=== Input records ===
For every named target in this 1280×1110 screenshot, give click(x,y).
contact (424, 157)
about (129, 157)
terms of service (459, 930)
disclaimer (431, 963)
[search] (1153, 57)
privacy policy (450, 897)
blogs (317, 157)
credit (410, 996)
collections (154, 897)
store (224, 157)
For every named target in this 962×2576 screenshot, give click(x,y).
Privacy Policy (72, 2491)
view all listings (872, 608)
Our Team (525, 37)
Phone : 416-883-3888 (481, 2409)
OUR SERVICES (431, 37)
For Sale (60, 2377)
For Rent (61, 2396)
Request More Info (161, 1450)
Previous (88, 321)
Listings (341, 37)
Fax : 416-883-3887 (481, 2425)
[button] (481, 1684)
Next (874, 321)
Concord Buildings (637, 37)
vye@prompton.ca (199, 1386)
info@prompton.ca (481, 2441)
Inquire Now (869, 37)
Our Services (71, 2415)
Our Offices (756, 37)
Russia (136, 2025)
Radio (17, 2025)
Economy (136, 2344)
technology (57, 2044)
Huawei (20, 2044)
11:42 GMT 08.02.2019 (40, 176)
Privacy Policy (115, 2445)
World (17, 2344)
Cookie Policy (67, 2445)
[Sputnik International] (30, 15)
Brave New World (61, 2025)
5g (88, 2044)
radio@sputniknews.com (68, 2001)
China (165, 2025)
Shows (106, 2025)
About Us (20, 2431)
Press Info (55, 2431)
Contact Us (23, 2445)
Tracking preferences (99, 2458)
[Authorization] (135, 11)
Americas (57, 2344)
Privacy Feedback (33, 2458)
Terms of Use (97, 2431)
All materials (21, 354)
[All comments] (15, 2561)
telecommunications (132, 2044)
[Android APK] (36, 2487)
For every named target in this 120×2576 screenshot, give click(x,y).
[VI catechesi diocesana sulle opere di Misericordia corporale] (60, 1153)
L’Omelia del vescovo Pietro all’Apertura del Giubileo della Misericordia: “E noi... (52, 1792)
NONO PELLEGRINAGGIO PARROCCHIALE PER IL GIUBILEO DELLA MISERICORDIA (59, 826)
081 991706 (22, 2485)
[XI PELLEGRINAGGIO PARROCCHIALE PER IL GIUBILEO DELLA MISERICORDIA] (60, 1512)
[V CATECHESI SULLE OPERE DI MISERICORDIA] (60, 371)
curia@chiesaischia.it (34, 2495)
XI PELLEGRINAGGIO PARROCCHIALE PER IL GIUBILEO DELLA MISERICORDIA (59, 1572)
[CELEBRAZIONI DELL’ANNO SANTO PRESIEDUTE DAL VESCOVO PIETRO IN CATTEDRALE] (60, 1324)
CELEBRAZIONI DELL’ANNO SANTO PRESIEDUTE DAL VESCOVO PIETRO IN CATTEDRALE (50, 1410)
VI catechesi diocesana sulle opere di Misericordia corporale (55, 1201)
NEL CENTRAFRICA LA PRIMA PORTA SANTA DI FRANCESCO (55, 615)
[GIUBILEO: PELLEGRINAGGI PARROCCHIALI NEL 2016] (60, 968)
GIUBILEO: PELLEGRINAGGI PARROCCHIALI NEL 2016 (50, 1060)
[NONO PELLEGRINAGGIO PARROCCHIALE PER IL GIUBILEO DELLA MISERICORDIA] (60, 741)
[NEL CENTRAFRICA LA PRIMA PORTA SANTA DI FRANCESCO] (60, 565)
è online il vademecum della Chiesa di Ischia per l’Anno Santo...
===
Problem description: Whatever the entries above contain, reproduce all of them exactly.

Response below:
For every named target in this 1280×1110 screenshot, give click(x,y).
contact (424, 157)
about (129, 157)
terms of service (459, 930)
disclaimer (431, 963)
[search] (1153, 57)
privacy policy (450, 897)
blogs (317, 157)
credit (410, 996)
collections (154, 897)
store (224, 157)
For every named target in this 962×2576 screenshot, give click(x,y).
Privacy Policy (72, 2491)
view all listings (872, 608)
Our Team (525, 37)
Phone : 416-883-3888 (481, 2409)
OUR SERVICES (431, 37)
For Sale (60, 2377)
For Rent (61, 2396)
Request More Info (161, 1450)
Previous (88, 321)
Listings (341, 37)
Fax : 416-883-3887 (481, 2425)
[button] (481, 1684)
Next (874, 321)
Concord Buildings (637, 37)
vye@prompton.ca (199, 1386)
info@prompton.ca (481, 2441)
Inquire Now (869, 37)
Our Services (71, 2415)
Our Offices (756, 37)
Russia (136, 2025)
Radio (17, 2025)
Economy (136, 2344)
technology (57, 2044)
Huawei (20, 2044)
11:42 GMT 08.02.2019 (40, 176)
Privacy Policy (115, 2445)
World (17, 2344)
Cookie Policy (67, 2445)
[Sputnik International] (30, 15)
Brave New World (61, 2025)
5g (88, 2044)
radio@sputniknews.com (68, 2001)
China (165, 2025)
Shows (106, 2025)
About Us (20, 2431)
Press Info (55, 2431)
Contact Us (23, 2445)
Tracking preferences (99, 2458)
[Authorization] (135, 11)
Americas (57, 2344)
Privacy Feedback (33, 2458)
Terms of Use (97, 2431)
All materials (21, 354)
[All comments] (15, 2561)
telecommunications (132, 2044)
[Android APK] (36, 2487)
For every named target in this 120×2576 screenshot, give click(x,y).
[VI catechesi diocesana sulle opere di Misericordia corporale] (60, 1153)
L’Omelia del vescovo Pietro all’Apertura del Giubileo della Misericordia: “E noi... (52, 1792)
NONO PELLEGRINAGGIO PARROCCHIALE PER IL GIUBILEO DELLA MISERICORDIA (59, 826)
081 991706 (22, 2485)
[XI PELLEGRINAGGIO PARROCCHIALE PER IL GIUBILEO DELLA MISERICORDIA] (60, 1512)
[V CATECHESI SULLE OPERE DI MISERICORDIA] (60, 371)
curia@chiesaischia.it (34, 2495)
XI PELLEGRINAGGIO PARROCCHIALE PER IL GIUBILEO DELLA MISERICORDIA (59, 1572)
[CELEBRAZIONI DELL’ANNO SANTO PRESIEDUTE DAL VESCOVO PIETRO IN CATTEDRALE] (60, 1324)
CELEBRAZIONI DELL’ANNO SANTO PRESIEDUTE DAL VESCOVO PIETRO IN CATTEDRALE (50, 1410)
VI catechesi diocesana sulle opere di Misericordia corporale (55, 1201)
NEL CENTRAFRICA LA PRIMA PORTA SANTA DI FRANCESCO (55, 615)
[GIUBILEO: PELLEGRINAGGI PARROCCHIALI NEL 2016] (60, 968)
GIUBILEO: PELLEGRINAGGI PARROCCHIALI NEL 2016 (50, 1060)
[NONO PELLEGRINAGGIO PARROCCHIALE PER IL GIUBILEO DELLA MISERICORDIA] (60, 741)
[NEL CENTRAFRICA LA PRIMA PORTA SANTA DI FRANCESCO] (60, 565)
è online il vademecum della Chiesa di Ischia per l’Anno Santo...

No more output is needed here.